Noun Phrase Lexical Items
det(the, _, qterm(the, X, Pred), Pred, X).
det(a, singular, qterm(a, X, Pred), Pred, X).
n(man, singular, man(X), X).
n(men, plural, man(X), X).
Verb Phrase Rules
The semantic variable from the subject is passed into the verb phrase:
vp(Gaps, Gaps, Number, SubjVar, Pred) -->
[Verb],
{v(Verb, Number, intransitive, SubjVar^Pred)}.

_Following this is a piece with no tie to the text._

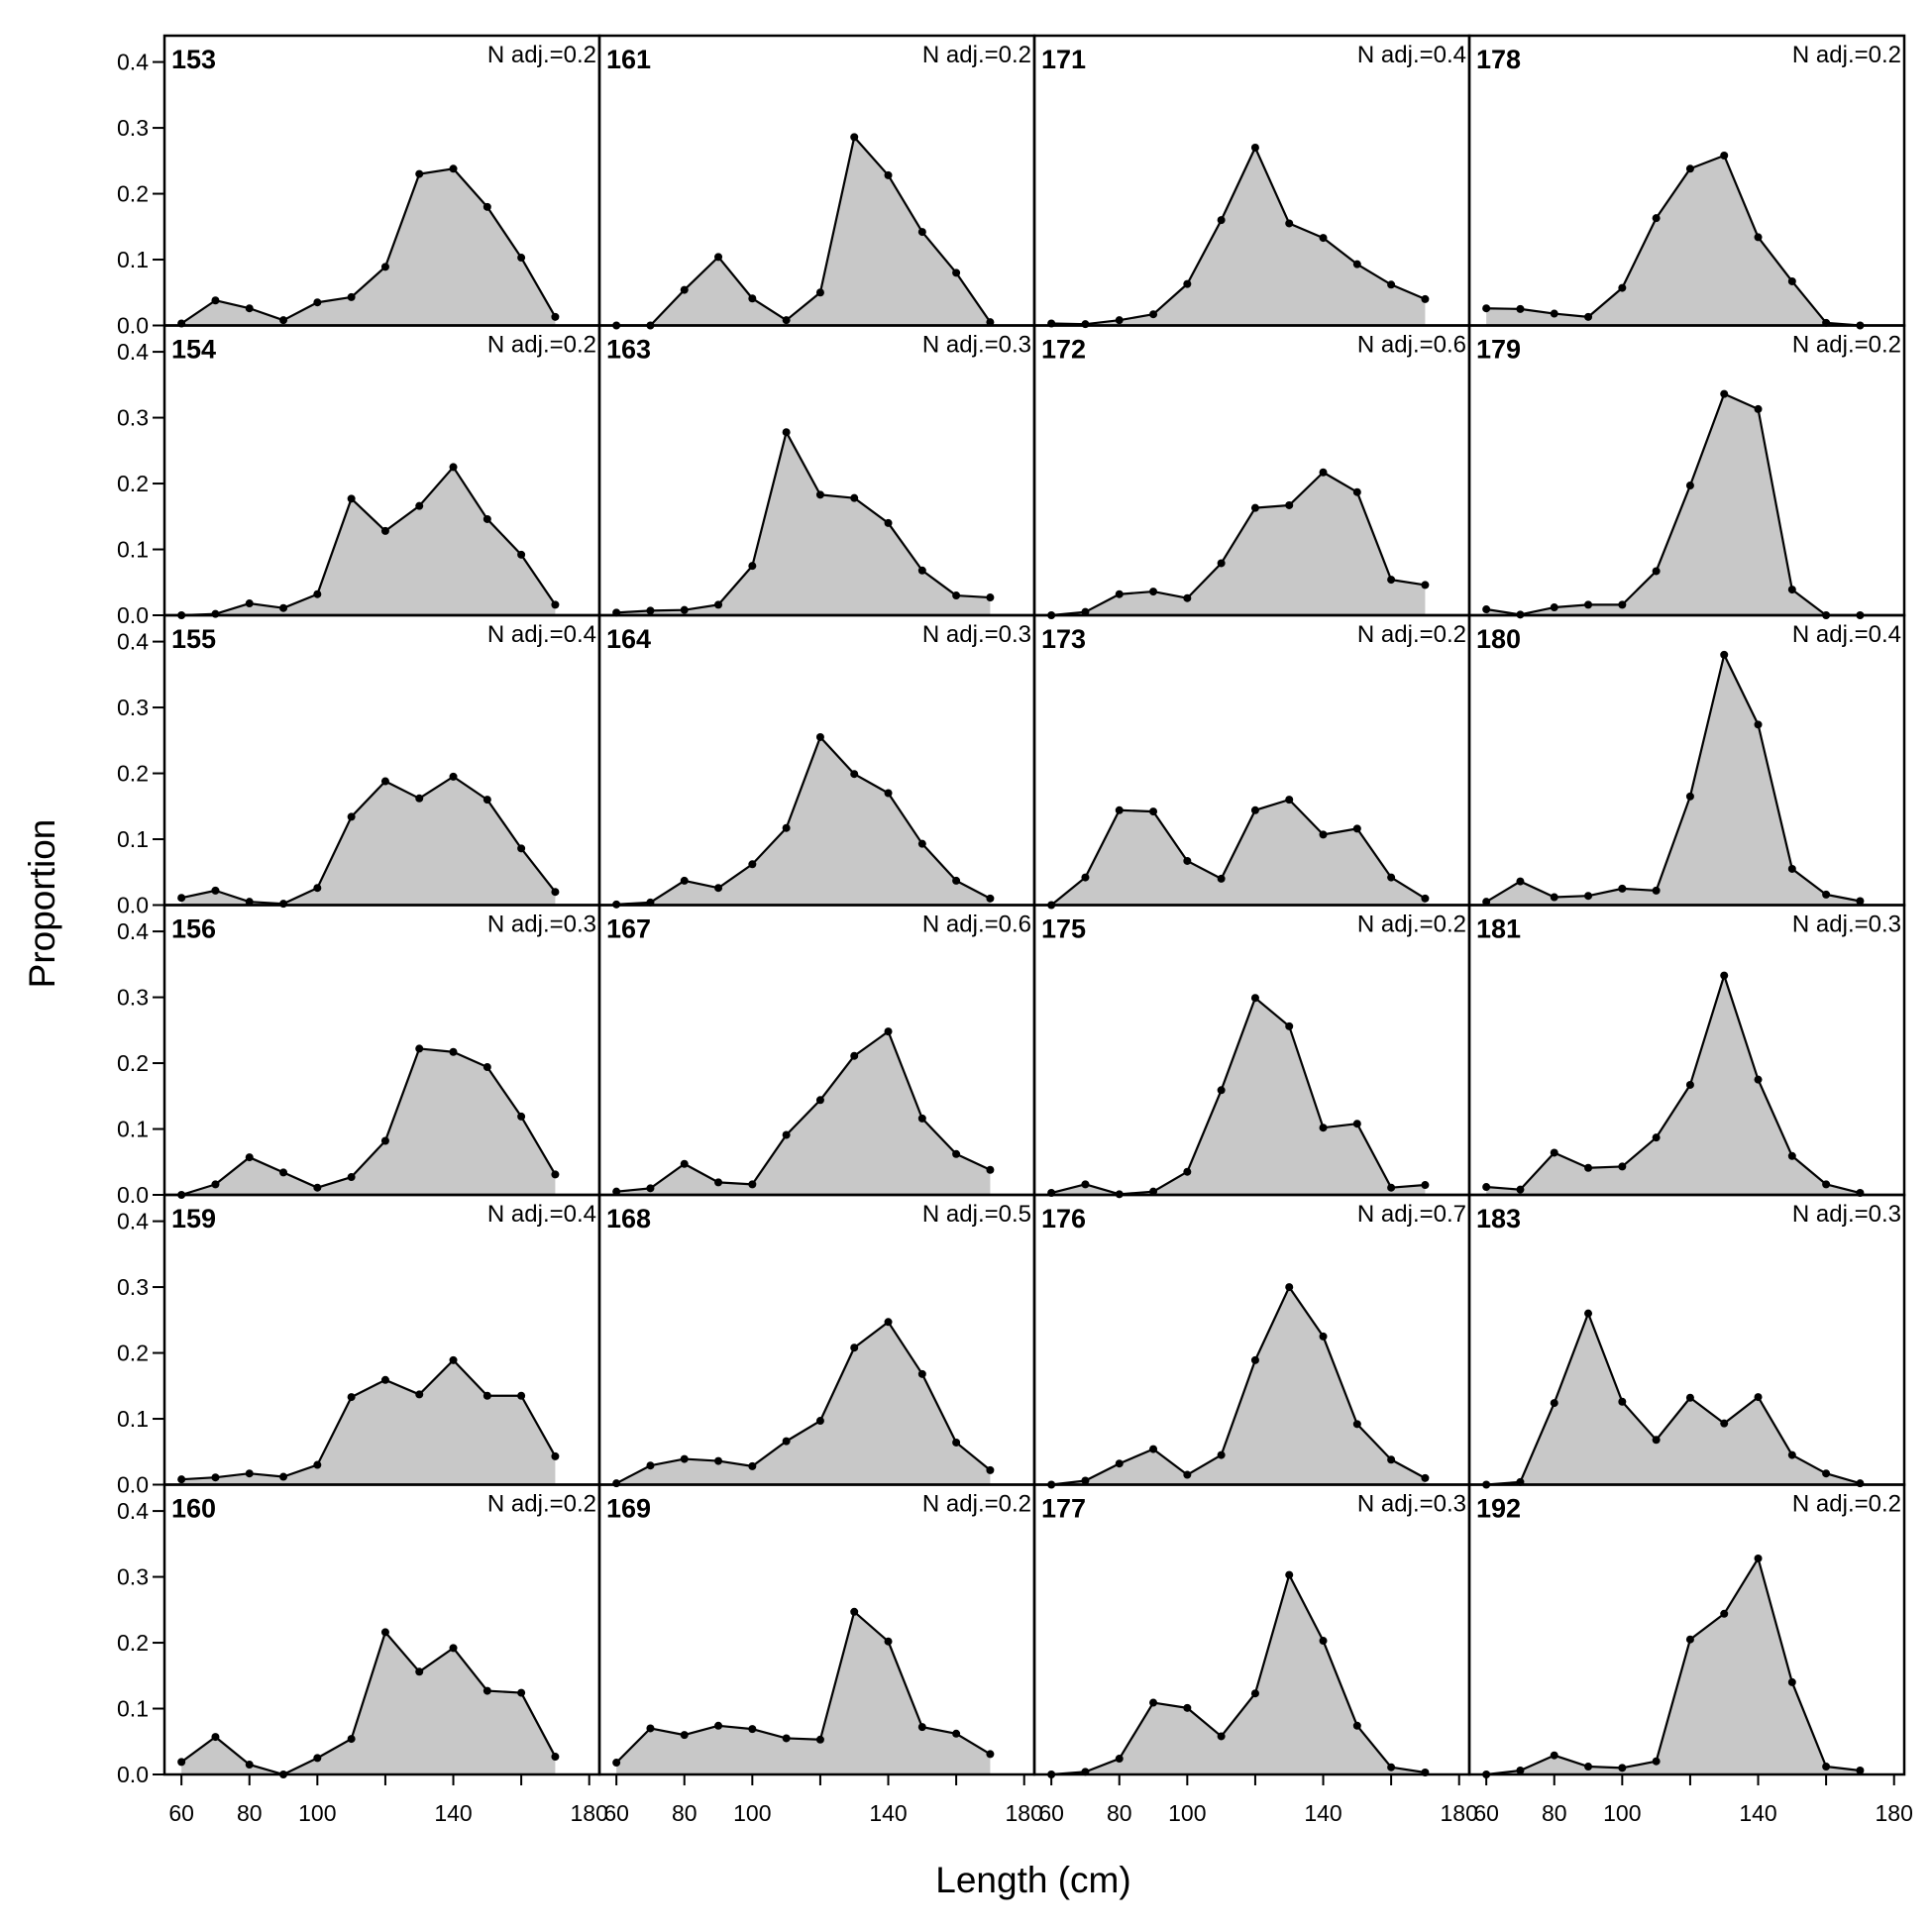  What do you see at coordinates (1499, 929) in the screenshot?
I see `panel-title: 181` at bounding box center [1499, 929].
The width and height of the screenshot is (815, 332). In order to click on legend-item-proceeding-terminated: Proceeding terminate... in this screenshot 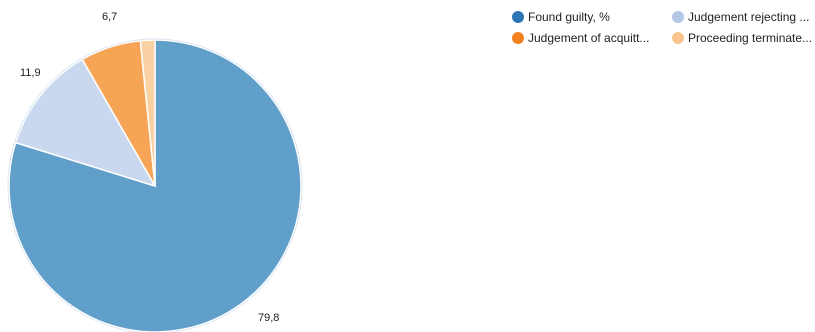, I will do `click(742, 38)`.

vp(GapsIn, GapsOut, Number, SubjVar, (ObjQLF,Pred)) -->
[Verb],
{v(Verb, Number, transitive, SubjVar^ObjVar^Pred)},
np(GapsIn, GapsOut, _, ObjQLF, ObjVar).
Verb Phrase Lexical Items
Using ^ as an infix operator like lambda
v(sleeps, singular, intransitive, X^sleeps(X)).
v(sleep, plural, intransitive, X^sleeps(X)).
v(likes, singular, transitive, X^Y^likes(X,Y)).
v(like, plural, transitive, X^Y^likes(X,Y)).
Possible Class Projects
Should demonstrate competence in Prolog programming
Expect problems with solutions in 5-20 pages of code
range.
Talk/email with me about your project
What to cover in remaining weeks
We’ve got 4 more “sessions”, I have these plans:
 Another session on DCGs
 A session on iterative deepening
 Some time on logical foundations/theorem proving
Any thoughts on other things you’ld like to cover?
More review?
Help with class projects?
Assignment:
Definite Clause Grammars
I expect it will take 2-4 hours effort
Due on Nov. 19th (no class that day!)